- _本文_:
1月の読書会『ペツェッティーノ』レポート② | 寺田真理子オフィシャルブログ

1月の読書会『ペツェッティーノ』レポート②

1月11日(木)に開催した読書会のレポートをお届けしています。1月の読書会からは、絵本を中心に、毎回読み切りの短い作品を読んでいくことになりました。作品は毎回変わりますが、テーマとしては何かしらケアに関わるものを取り上げていきます。

 

第1弾として取り上げたのは『ペツェッティーノ』(好学社)です。

 

 

1月の読書会『ペツェッティーノ』レポート①はこちらをご覧ください。

 

「周りが大きく見えるというのは、自分を必要以上に小さく感じているのではないか。役割の違いがあるのだと思う。ペツェッティーノは小さいからこそ、いろんなものに当てはめられる。柔軟性があって優しい、そういう役割だ。しゃべる人と聞く人がいるように、小さいからこそ気づいたり、果たせる役割があったりするのだと思う」

- _データ資料_:
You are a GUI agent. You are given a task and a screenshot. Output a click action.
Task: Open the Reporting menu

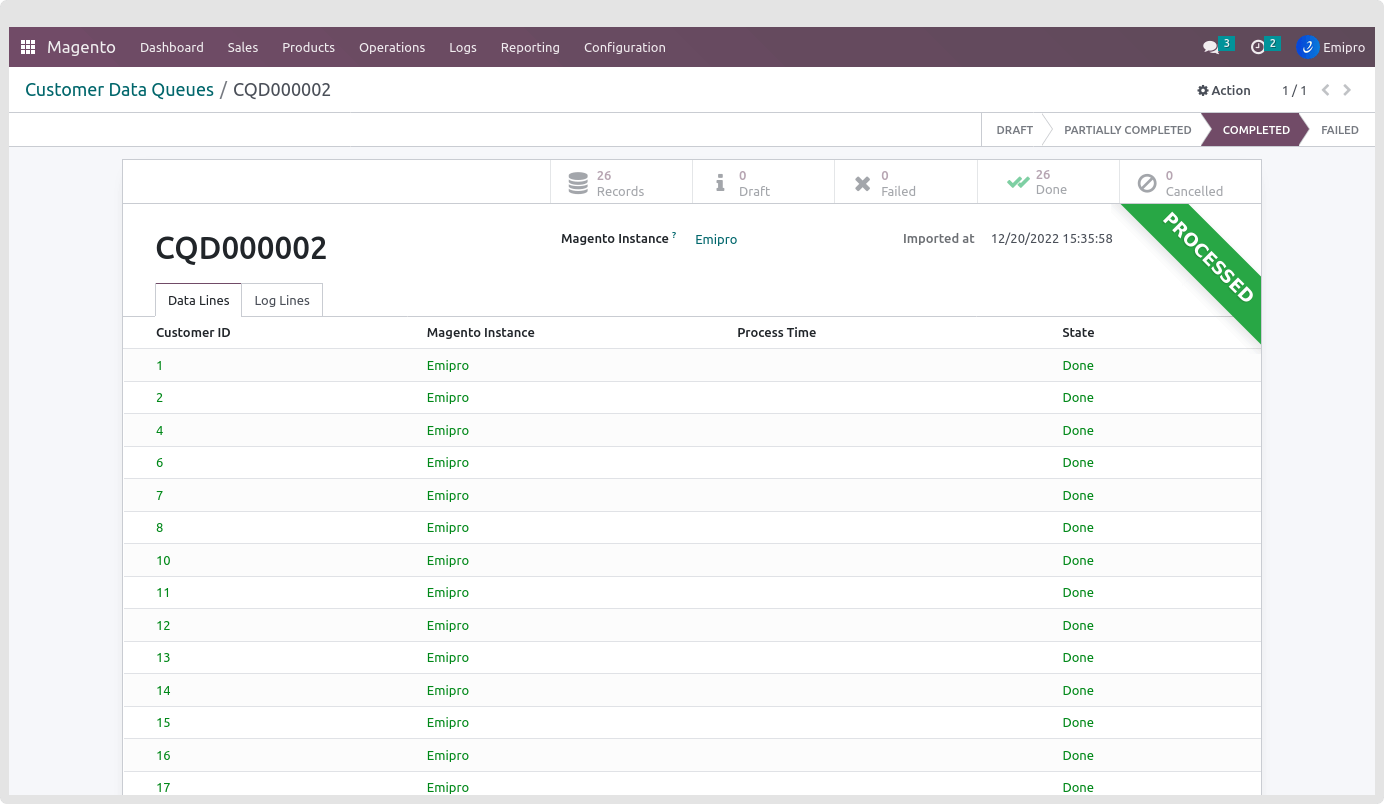(x=530, y=47)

- _課題_:
本文のうち「1月の読書会『ペツェッティーノ』レポート② | 寺田真理子オフィシャルブログ」から「第1弾として取り上げたのは『ペツェッティーノ』(好学社)です。」までの部分を、一字一句そのまま書き写してもらえますか？ 資料は本文とは別に用意されたものです。

- _解答_:
1月の読書会『ペツェッティーノ』レポート② | 寺田真理子オフィシャルブログ

1月の読書会『ペツェッティーノ』レポート②

1月11日(木)に開催した読書会のレポートをお届けしています。1月の読書会からは、絵本を中心に、毎回読み切りの短い作品を読んでいくことになりました。作品は毎回変わりますが、テーマとしては何かしらケアに関わるものを取り上げていきます。

 

第1弾として取り上げたのは『ペツェッティーノ』(好学社)です。